Anyways, so we hung out with him on Saturday and knocked back a few ciders. It was pretty noisy at this place and everyone’s conversations were echoing, so my dad had to take out his hearing aids. At this drinking joint there are these tacky plates hanging on the walls and ceilings. My dad starts the conversation about the plates by pointing out how handsome John Wayne was.
“Man, the Duke was one handsome guy.”
I replied with “Clint Eastwood was handsome in his day.”
My dad, “Still is handsome to some of us.” Then he points to another plate and says, “I kind of look like that French fella’.”
Sis and I turn our heads to see who he’s pointing at and its Marcel Marceau. He’s painted up like a clown, which sends chills down our backs. Chills and flashbacks. We both look at each other, mortified. Having a dad who moonlighted as a clown our entire childhood was tragically traumatizing. I don’t know if other kids with a clown parent escaped unscathed, but we sure didn’t. Clowns, balloon animals, circuses, magic tricks; they all illicit a snarl from the both of us. We’re jaded.

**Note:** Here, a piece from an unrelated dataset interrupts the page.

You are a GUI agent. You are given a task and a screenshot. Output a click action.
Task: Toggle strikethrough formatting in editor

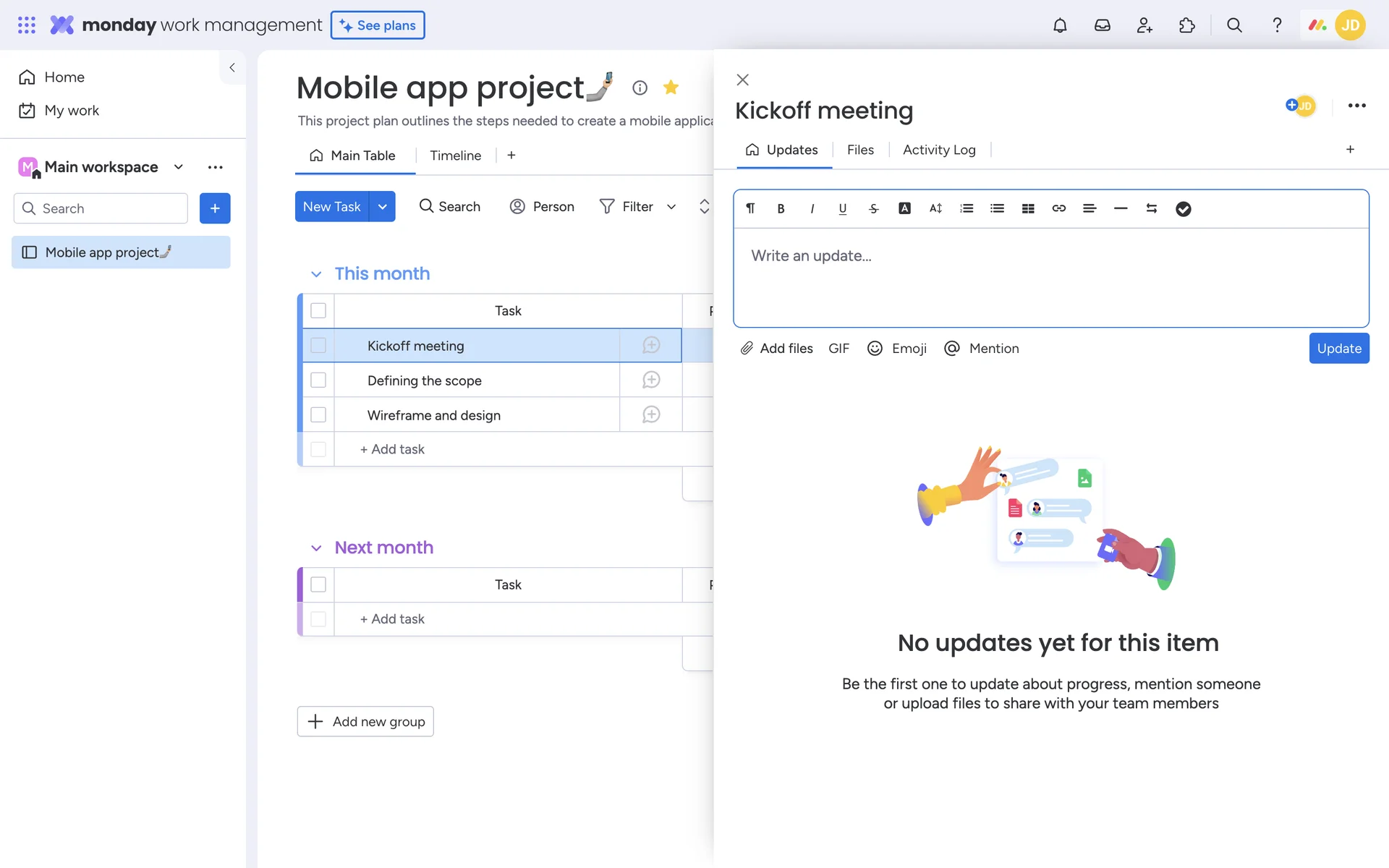point(873,208)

Back to the story. I say, “Dad, I would much rather you look like Vivien Leigh than Marcel Marceau.” And I point to the Vivien Leigh plate. Vivian is dressed in a white gown from Gone with the Wind, very theatrical.
- Vivien Leigh in Gone with the Wind
His face beams, “Really?”
I say emphatically, “Oh, hell yeah. I’ll take drag over clown any day.” Then I turn to my sis and ask for her vote and she seconds Vivien Leigh with a head tilt. My dad is so gitty, I can see a twinkle in his freshly Lasiked eyes.

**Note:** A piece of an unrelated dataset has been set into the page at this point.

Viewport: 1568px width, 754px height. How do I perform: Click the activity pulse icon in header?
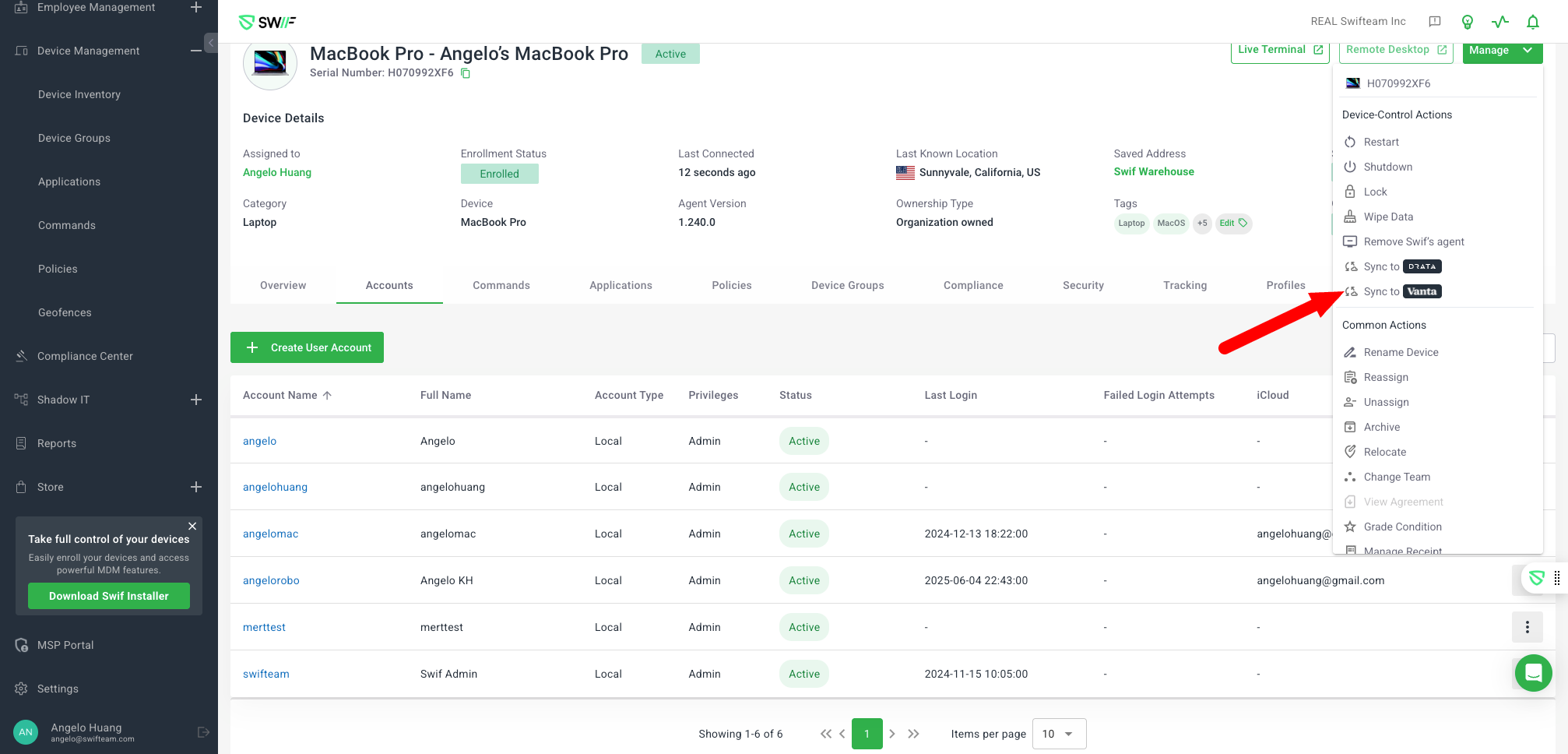coord(1499,22)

He says, “Well you only live once, you might as well live happy.”
I beam back, “So true dad, so true. And, if dressing as Vivien Leigh is living happy, then do it.”
I know this is what he wants to hear, and I want him to know we support him being happy. No matter what he wears. (I need to find a greeting card that expresses this sentiment.)
His eyes are gleaming with anticipation and I can tell he’s deconstructing Vivien’s look. He says, “Well, the dress is no problem. I can find that at a costume shop. And, it’s great that the neckline is high. The problem I’ll have is with the makeup. I’d have to get some professional help perfecting the make-up. It took me years to get my clown make-up down.” My sister is munching away on her goat cheese pizza.
I look at my dad, “Where would you go to learn something like that?” We both shrug our shoulders. I think MAC cosmetics would help him out and not judge. I’ll have to call them. Maybe this will be our next outing; I’ll have to build up to that. That would be a big step.
After we finish our lunch, we head out to walk about the town. We were checking out the area and my sister and I wanted to stop somewhere for a sweet treat. My sister, “Hey, can we stop at this chocolate shop for a treat?” My dad replies, “Oh, none for me. I have to watch my figure if I’m going to pull off Vivien Leigh.” So true, so true.
On a separate note, I’m thinking of signing up for e-diets and I plan to work out every day this week.